Liaison Psychiatrist and Senior Lecturer in Medical Education and Psychiatry, Associate Registrar for the Royal College of Psychiatrists and Co-Chair of the RCPsych Planetary Health and Sustainability Committee
Dr Page is able to speak about the impact of climate change and ecological breakdown on mental health and the role of mental health services in transitioning to a sustainable and less carbon intensive trajectory. She will explain why temperature rises and air pollution exacerbate conditions for those with poor mental illness and why climate change related migration is a mental health issue.
Paediatrician and Deputy Chair of the Climate Change Working Group at RCPCH, Education Fellow at the Centre for Sustainable Healthcare (CSH), teacher at the innovative Sustainable Quality Improvement education project
Her work seeks to establish sustainability metrics, paired with health outcomes and costs, to help guide clinical decision-making and public policy toward more ecologically sustainable practices to improve the quality, safety, and value of clinical care.

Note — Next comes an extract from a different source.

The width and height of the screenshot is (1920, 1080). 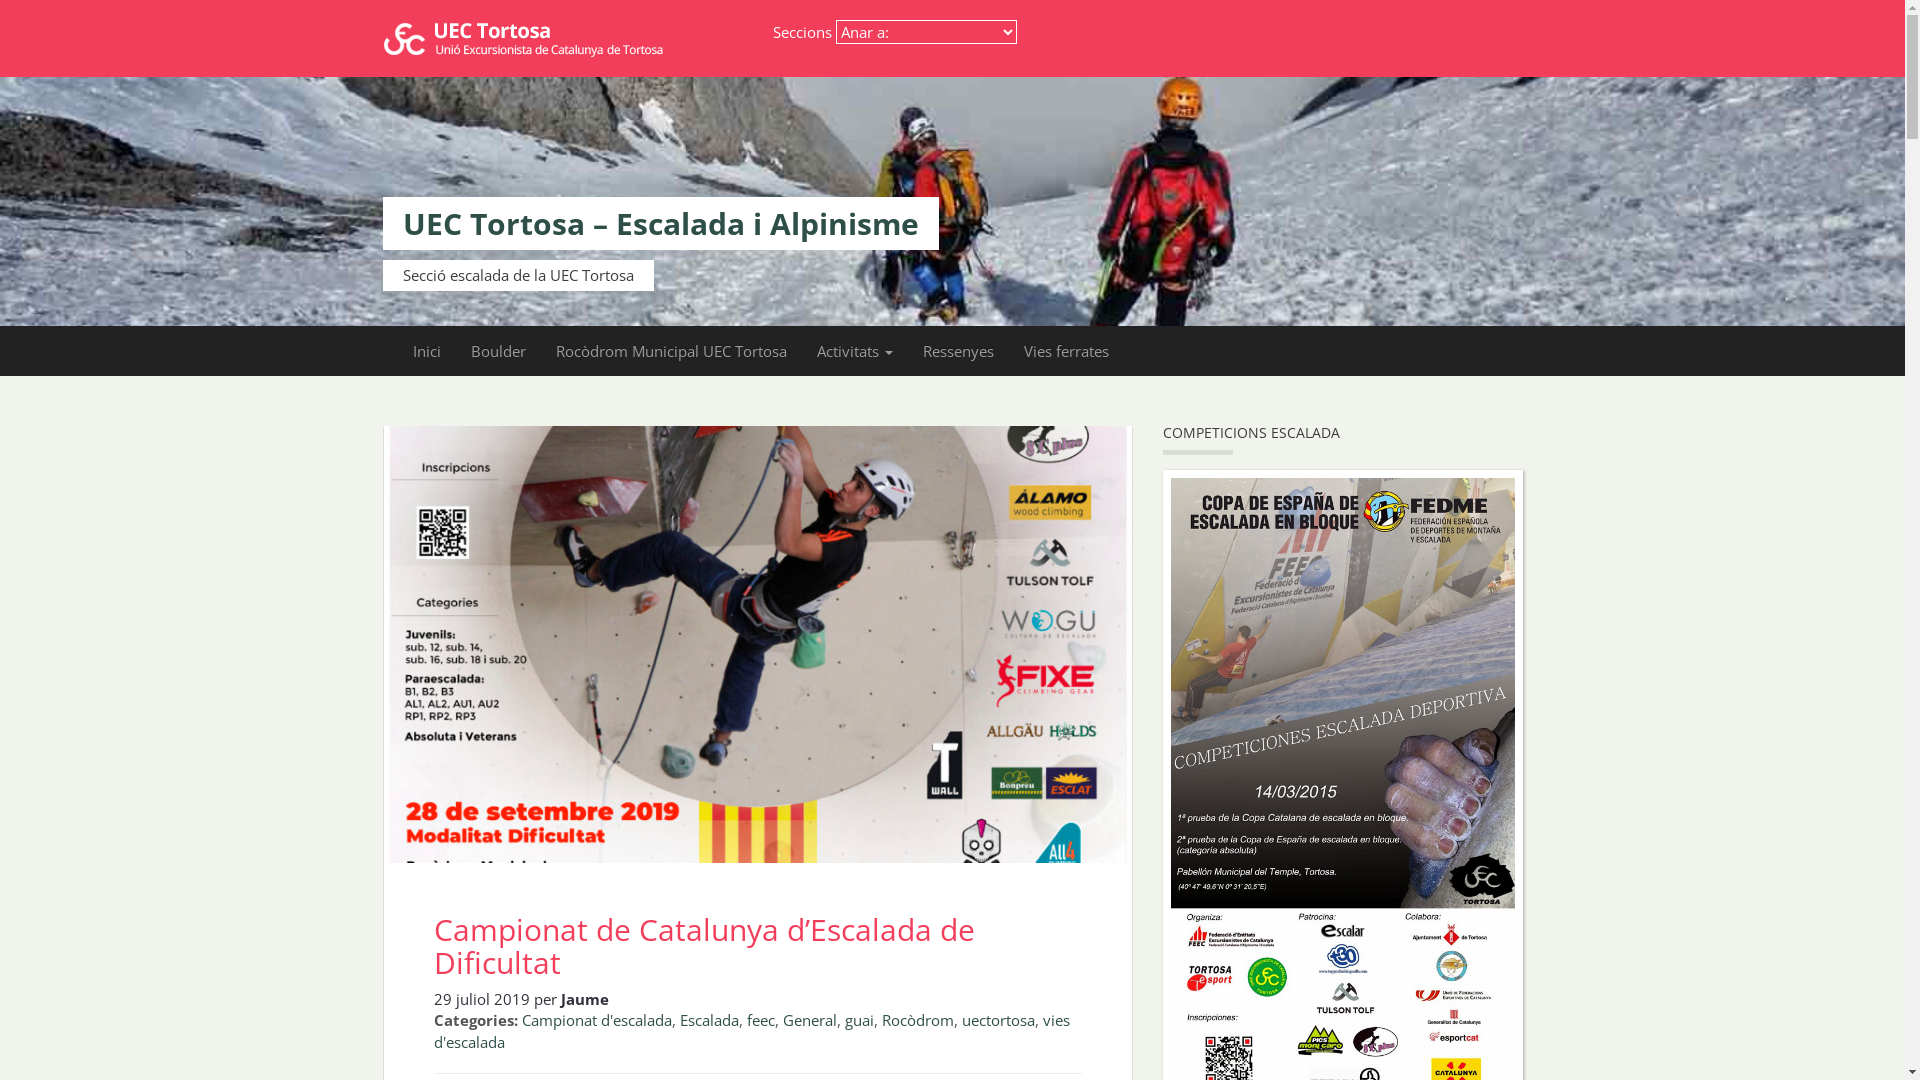 What do you see at coordinates (854, 350) in the screenshot?
I see `'Activitats'` at bounding box center [854, 350].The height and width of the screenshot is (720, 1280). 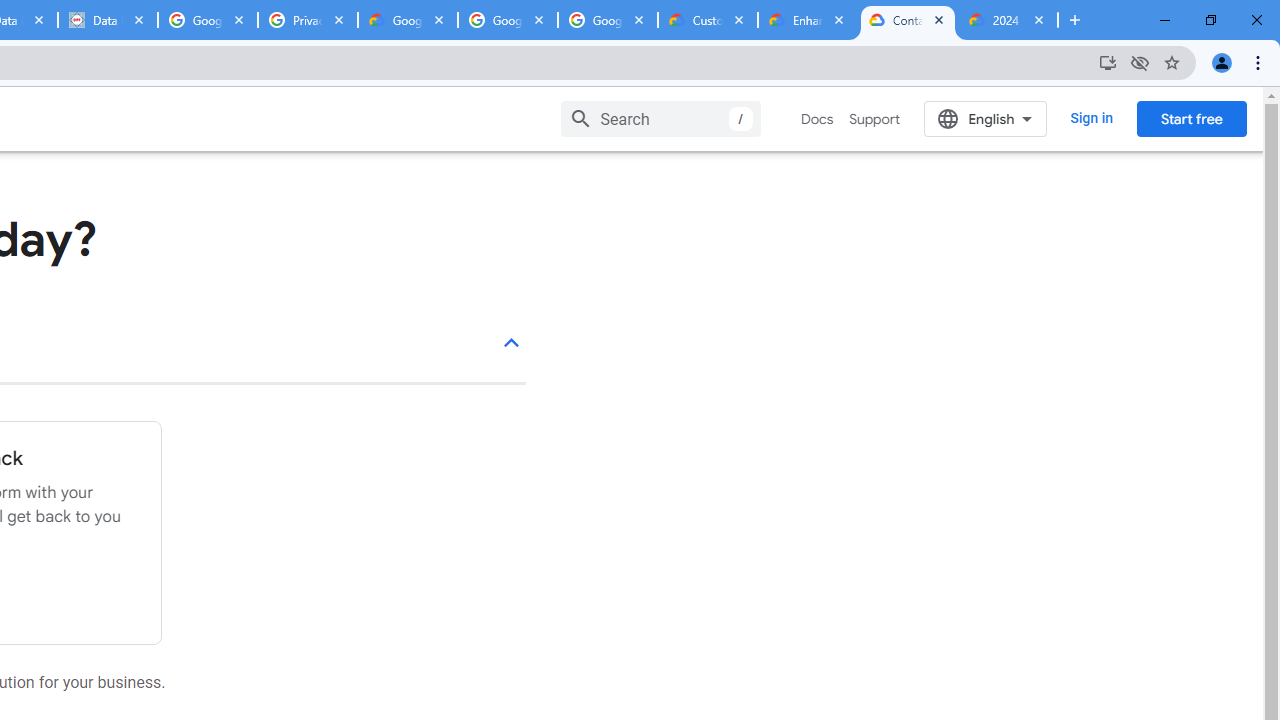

Child psychiatrist and relief worker
Dr Lynne Jones is a child psychiatrist, relief worker, anthropologist and writer. Since 1990 she has been establishing and running mental health programmes in areas of conflict and natural disaster including the Balkans, Iraq, Sierra Leone, Ethiopia, Uganda, post-tsunami Indonesia, post-Earthquake Haiti and most recently with migrants in Europe and Central America.
Jones has a PhD in social psychology and political science. In 2001, she was made an Officer of the Order of the British Empire. She regularly consults for WHO and UNICEF. She lives in Mousehole and is an honorary consultant at Cornwall Partnership NHS Foundation Trust and South London and Maudsley NHS Foundation trust.